Secondly, identifying that the character strings in the set are static or dynamic, and identifying the character strings as static character strings if the character strings split by the separators remain unchanged in each log; otherwise, identifying the character string as a dynamic character string; and recording the positions of the static and dynamic character strings in the log.
For static character strings in the set, matching corresponding regular expressions according to the character string types to which the static character strings belong, and screening and removing the static character strings; the character string types include all symbols, all letters, all numbers, and combinations of symbols, and/or letters, and/or numbers, such as the character string "Name" all letters, the character string "8080" all numbers, and the character string "user 01" combinations of numbers and letters.
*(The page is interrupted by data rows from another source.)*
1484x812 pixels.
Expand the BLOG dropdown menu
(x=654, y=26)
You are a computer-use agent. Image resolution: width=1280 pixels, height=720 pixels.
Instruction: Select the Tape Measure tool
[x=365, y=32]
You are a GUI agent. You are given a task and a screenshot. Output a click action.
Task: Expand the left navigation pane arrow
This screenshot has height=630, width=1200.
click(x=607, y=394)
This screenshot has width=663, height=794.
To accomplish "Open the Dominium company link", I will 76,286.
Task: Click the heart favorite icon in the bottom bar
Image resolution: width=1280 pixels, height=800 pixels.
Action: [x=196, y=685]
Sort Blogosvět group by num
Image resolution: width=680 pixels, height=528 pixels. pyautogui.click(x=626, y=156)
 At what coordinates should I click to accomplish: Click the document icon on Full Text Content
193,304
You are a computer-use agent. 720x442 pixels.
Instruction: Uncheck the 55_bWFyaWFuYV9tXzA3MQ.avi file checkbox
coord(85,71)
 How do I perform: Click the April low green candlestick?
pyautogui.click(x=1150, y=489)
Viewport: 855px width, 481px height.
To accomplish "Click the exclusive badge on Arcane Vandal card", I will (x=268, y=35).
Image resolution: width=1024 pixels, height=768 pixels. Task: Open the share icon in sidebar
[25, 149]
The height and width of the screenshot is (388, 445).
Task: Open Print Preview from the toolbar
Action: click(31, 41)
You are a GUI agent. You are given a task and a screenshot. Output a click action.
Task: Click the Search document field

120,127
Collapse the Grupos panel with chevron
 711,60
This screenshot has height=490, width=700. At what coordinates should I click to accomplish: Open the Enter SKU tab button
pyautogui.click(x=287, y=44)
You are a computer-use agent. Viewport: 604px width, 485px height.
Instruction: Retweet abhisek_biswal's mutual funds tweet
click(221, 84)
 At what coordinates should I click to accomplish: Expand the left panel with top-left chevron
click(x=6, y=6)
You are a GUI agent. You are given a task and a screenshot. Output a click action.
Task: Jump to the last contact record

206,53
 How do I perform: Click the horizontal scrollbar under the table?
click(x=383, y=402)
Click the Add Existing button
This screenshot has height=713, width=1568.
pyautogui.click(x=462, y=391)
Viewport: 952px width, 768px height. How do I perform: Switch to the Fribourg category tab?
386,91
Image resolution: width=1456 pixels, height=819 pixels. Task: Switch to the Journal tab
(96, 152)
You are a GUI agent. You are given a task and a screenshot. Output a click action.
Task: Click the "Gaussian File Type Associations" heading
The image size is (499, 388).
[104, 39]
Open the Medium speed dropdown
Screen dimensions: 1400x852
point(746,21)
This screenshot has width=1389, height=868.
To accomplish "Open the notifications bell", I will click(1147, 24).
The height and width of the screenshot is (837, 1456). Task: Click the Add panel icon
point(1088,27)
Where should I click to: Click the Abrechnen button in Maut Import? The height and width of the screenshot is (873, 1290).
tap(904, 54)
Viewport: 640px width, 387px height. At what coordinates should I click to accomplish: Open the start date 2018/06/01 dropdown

For the dynamic character string, determining the Chinese description of the dynamic character string at the position by comparing the actual meanings of the dynamic character string contents at the same position of different logs;
presetting a regular database, and selecting a corresponding regular expression from the preset regular database according to the type of the dynamic character string at each position; matching each selected regular expression with a corresponding dynamic character string, and if the matching is successful, storing the regular expressions; if the matching fails, selecting the regular expression from the regular database again until the matching succeeds, so as to verify the accuracy of the regular expression in matching the content of the character string;
creating a mapping structure of the Chinese description and the regular expression, wherein the mapping structure is a data table which takes the Chinese description of the dynamic character string as a field name and takes the corresponding regular expression as content;
and taking original log data, replacing the dynamic character string with a corresponding regular expression according to the recorded position of the dynamic character string, and keeping the static character string unchanged to obtain the log regular expression.
And finally, storing the mapping structure and the log regular expression as an analysis rule.
As shown in fig. 2, the process of analyzing the log by using the analysis rule obtained by the generation method includes:
obtaining the log data to be analyzed, wherein the same log can be transmitted in a streaming mode or a file mode.
According to the configured analysis strategy, the analysis rule is executed, including the regular expression configured in the execution strategy, and the configuration of the strategy can be realized by selecting the corresponding regular expression through Chinese description.
The specific analysis is to match the log data through a regular expression included in the analysis rule of the strategy configuration, and after the matching is successful, the corresponding Chinese description is used as a comment for the analysis result, so that more visual reading is realized.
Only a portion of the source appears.